Multiplexing of TMT labeling reveals folate-deficient diet-specific proteome changes in NTDs.

In the early stage of embryonic development, the neural tube (NT) cannot be closed properly due to some complex factors, including environmental factors, genetic factors, and the relationship between various factors, leading to the occurrence of neural tube defects (NTDs). In this study, we induced a mouse model of NTDs by feeding mice with a low-folate diet and intraperitoneally injecting them with 1.5 mg/kg methotrexate on E7.5. Fetal mice were achieved at E13.5, and we extracted proteins from brain tissues with trypsin digestion. After enzymatic digestion, peptides were labeled with TMT/iTRAQ and separated in high-performance liquid chromatography (HPLC) for subsequent liquid chromatography tandem mass spectroscopy (LC-MS/MS) analysis. We used gene ontology (GO) and Kyoto Encyclopedia of Genes and Genomes (KEGG) pathway annotation to analyze proteomic changes and analyze the functional enrichment of differentially expressed proteins (DEPs) in the NTD mice tissues.

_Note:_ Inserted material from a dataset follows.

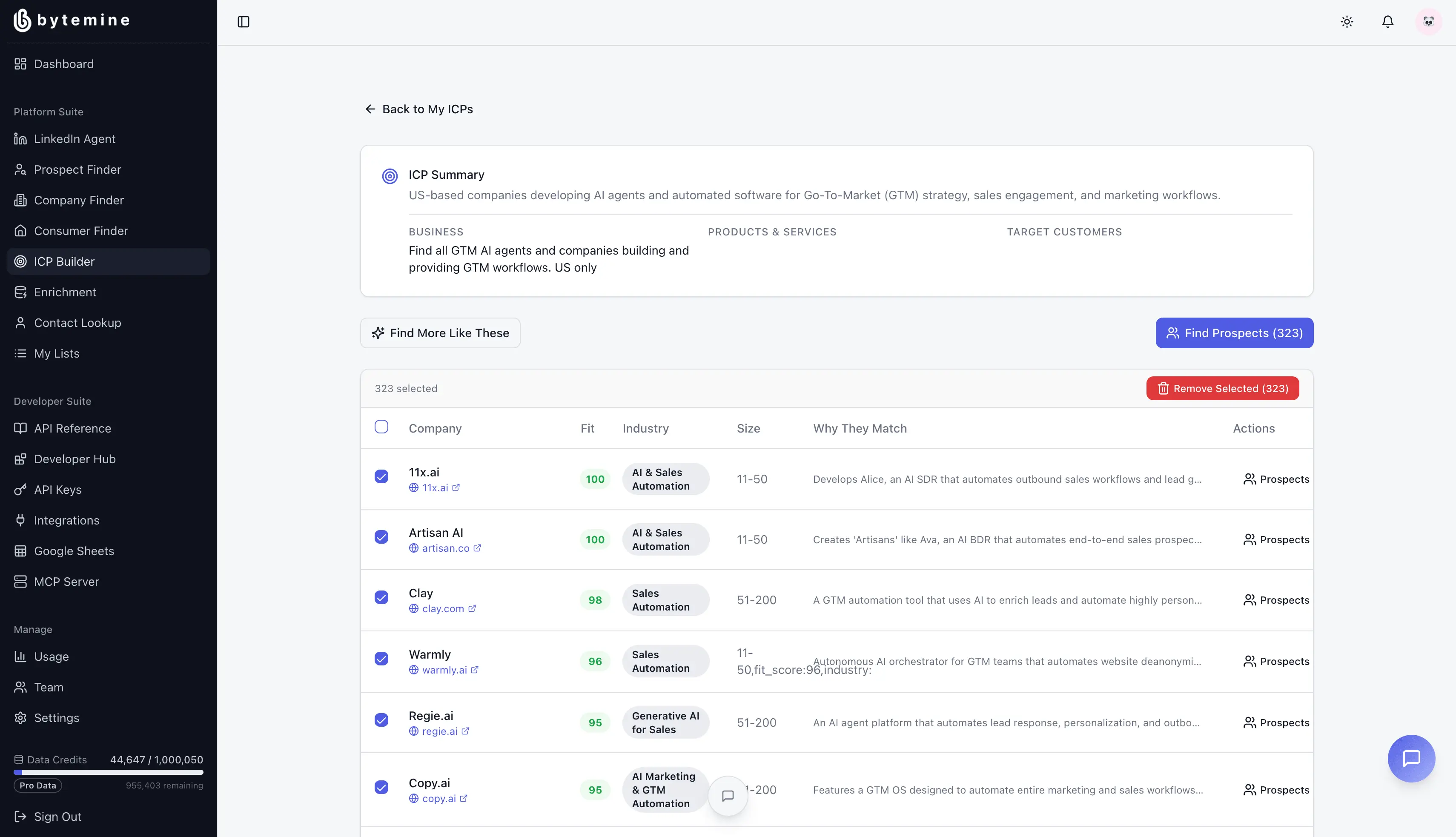Screen dimensions: 1456x837
Task: Switch theme with the sun icon
Action: coord(1347,22)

A low-folate-induced mouse model was successfully constructed. Folate was used as a sensitizing agent, and the teratogenicity rate of the NTD fetal mice increased to 36.5% when the concentration of methotrexate was at 1.5 mg/kg. Mass spectrometry was used to identify 6,614 proteins, and among them, 5,656 proteins were quantified. In the following proteomic analysis, GO classification and KEGG pathway enrichment analysis were conducted, and heatmaps were drawn for differentially expressed proteins (DEPs). The main pathways associated with NTDs, such as the Hedgehog, Wnt, p53, and Hippo signaling pathways and the one-carbon pool mediated by folate, can be identified through a protein-protein interaction (PPI) network. It was also found that the regulation of ribosomal proteins, such as RPL13 and RPL14, which are upregulated in NTDs, has a certain impact on neural tube development. Our results revealed proteomic changes in the tissues of low-folate-induced NTD mice. Validation showed that ribosomal proteins play a regulatory role during the development of NTDs and provides new ideas for the pathogenesis and preventive measures of NTDs.